By using this site, you agree to our updated Privacy Policy and our Terms of Use. Manage your Cookies Settings.
455,587 Members | 1,643 Online
Bytes IT Community
+ Ask a Question
Need help? Post your question and get tips & solutions from a community of 455,587 IT Pros & Developers. It's quick & easy.

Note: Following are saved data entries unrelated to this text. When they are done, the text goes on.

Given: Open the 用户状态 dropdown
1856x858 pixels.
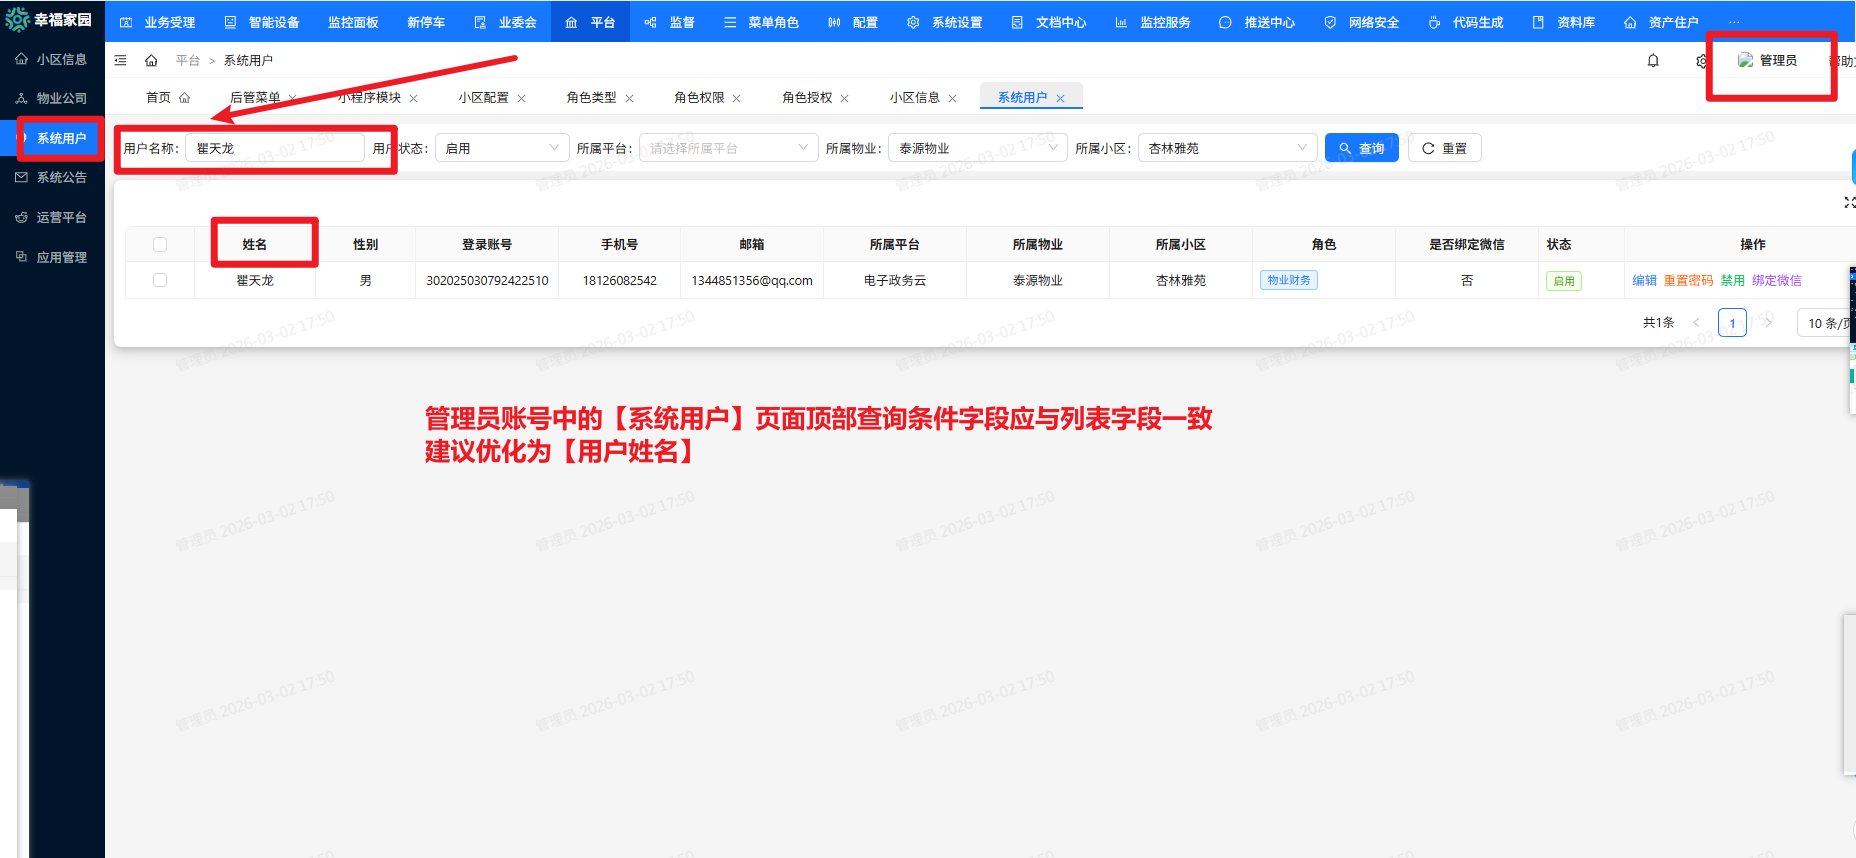Looking at the screenshot, I should [x=501, y=148].
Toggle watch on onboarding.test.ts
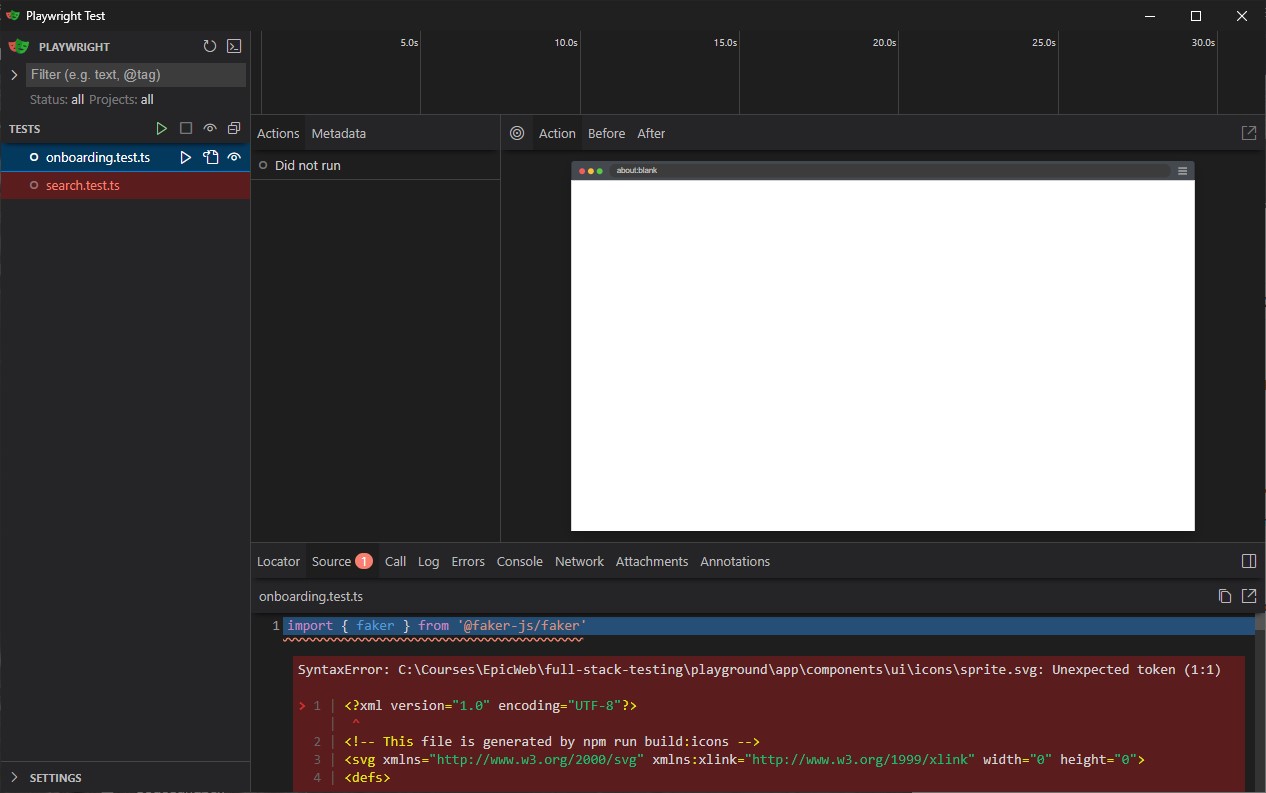The height and width of the screenshot is (793, 1266). pyautogui.click(x=234, y=158)
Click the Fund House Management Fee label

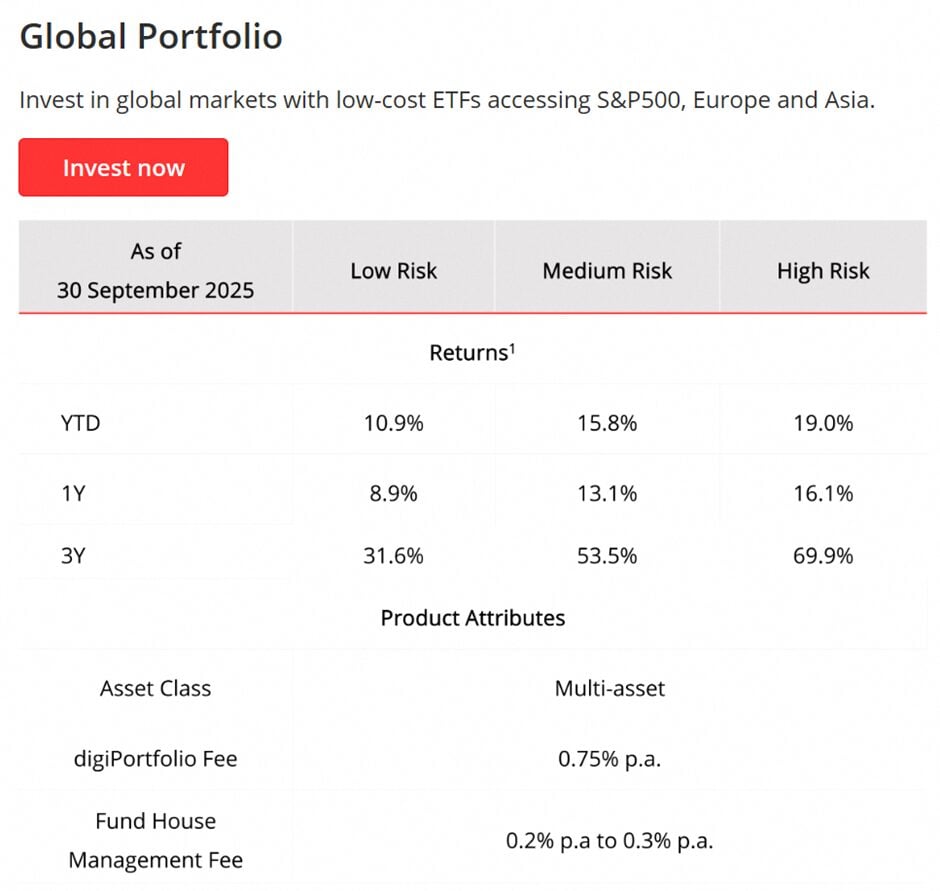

split() and string.whitespace

P: n/a
I am unable to figure out why the first two statements work as I
expect them to and the next two do not. Namely, the first two spit the
sentence into its component words, while the latter two return the
whole sentence entact.

import string
from string import whitespace
mytext = "The quick brown fox jumped over the lazy dog.\n"

print mytext.split()
print mytext.split(' ')
print mytext.split(whitespace)
print string.split(mytext, sep=whitespace)
Oct 31 '08 #1
Share this Question
Share on Google+
13 Replies


P: n/a
On Fri, 31 Oct 2008 11:53:30 -0700, Chaim Krause wrote:
I am unable to figure out why the first two statements work as I expect
them to and the next two do not. Namely, the first two spit the sentence
into its component words, while the latter two return the whole sentence
entact.

import string
from string import whitespace
mytext = "The quick brown fox jumped over the lazy dog.\n"

print mytext.split()
print mytext.split(' ')
This splits at the string ' '.
print mytext.split(whitespace)
This splits at the string '\t\n\x0b\x0c\r ' which doesn't occur in
`mytext`. The argument is a string not a set of characters.
print string.split(mytext, sep=whitespace)
Same here.

Ciao,
Marc 'BlackJack' Rintsch

Oct 31 '08 #2

P: n/a
I am unable to figure out why the first two statements work as I
expect them to and the next two do not. Namely, the first two spit the
sentence into its component words, while the latter two return the
whole sentence entact.

import string
from string import whitespace
mytext = "The quick brown fox jumped over the lazy dog.\n"

print mytext.split()
print mytext.split(' ')
print mytext.split(whitespace)
print string.split(mytext, sep=whitespace)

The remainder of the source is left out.